First, all hail FertilityIQ. Their online course on PGS is the absolute best, most comprehensive resource on the subject I’ve found. If you’re considering this as part of your treatment plan, take 30 minutes to watch their helpful videos and read through their detailed written material. Deborah and Jake, the founders of the site, host the videos and I’d like to be friends with them. They’re clearly knowledgeable (fertility clinic vets so they totally get it), but they also include interviews with doctors on both sides of the aisle in this PGS debate. The course has easy to understand patient examples, visuals and just a ton of great information. Honestly, it’s not only worth your time, but in my opinion you owe it to yourself to understand the intricacies of such a complex fertility topic.

This post isn’t sponsored by the site, nor do I have any relationship to it, I am just a big fan. Also, I probably don’t need to mention this but I am NOT. A. DOCTOR. I am a fellow infertile sharing her experience. 

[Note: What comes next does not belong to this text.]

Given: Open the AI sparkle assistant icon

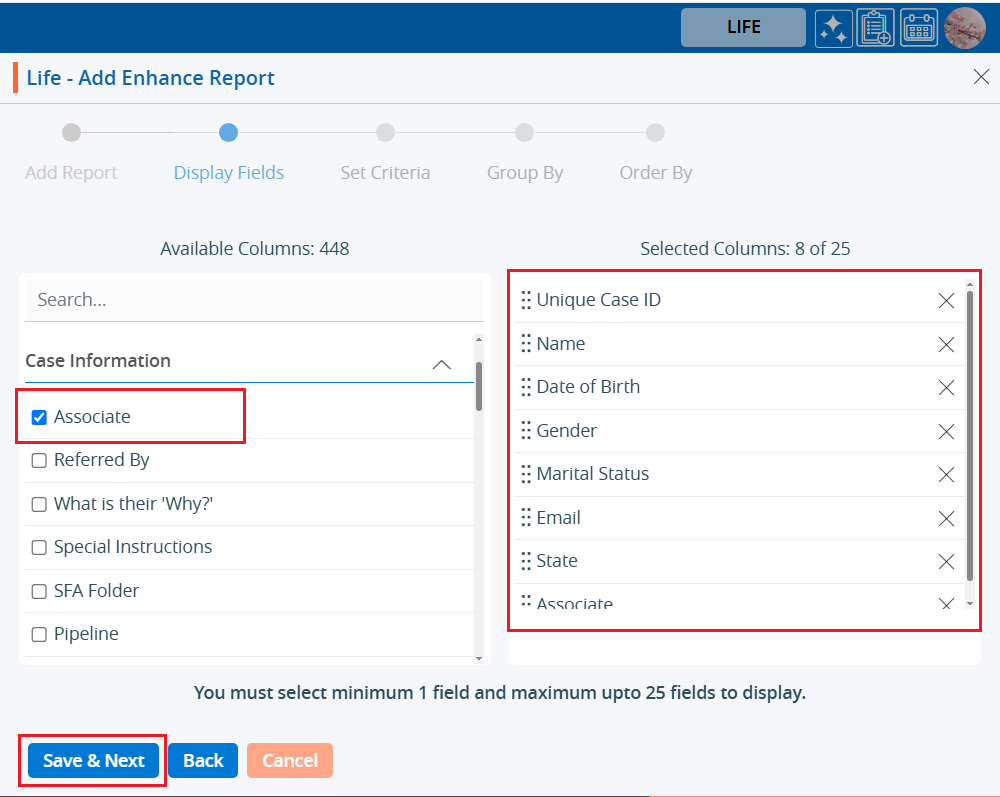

Remember when I said that I thought after PGS all of our created embryos (and Kristoff) would be put into two nice little black and white buckets? Nooope. Because mosaic embryos are a thing. As a woman lumped into the unexplained infertility category I’ll say they are a potentially confusing, frustrating thing. I don’t need more unexplained science, world! I need answers. The FertilityIQ videos and text were extremely helpful in explaining not only what mosaicism is, but that there are questions I need to ask my clinic about their policies on identifying these gray area embryos. (Aside: And because I now knew to ask this question I got an answer about my clinic’s policy! #winning)

What this all comes down to is that I’m glad I did the research on PGS. While the idea of mosaic embryos does kinda make me want to cry in the corner, simply because it’s just more uncertainty when I’ve had my fill of that, I’m glad I’m armed with this information to better advocate for myself and my future blastocysts. I can ask the questions of my clinic, talk to a genetic counselor if I’m in a position where we only have mosaic embryos available, and then decide what’s right for us. If any of that happens.

Here’s why PGS is right for us at this moment in time: I’m 36. I’ve had two miscarriages, a chemical pregnancy and three failed embryo transfers (with a total of five embryos). Other than chronic endometritis, three years of infertility treatments and countless tests have not brought us any closer to a baby. This road is ending for us soon, with or without a biological child. I’m tired. We’ve reached our debt ceiling. PGS will allow us the best possible opportunity to have that baby. We will carry more debt with us because of it, but we’re going for broke this time (perhaps literally as well as figuratively). This is it.

If there’s one thing I feel really positive about heading into this last stim cycle, it’s the decision to have our embryos tested. And honestly, I really need that sliver of hope.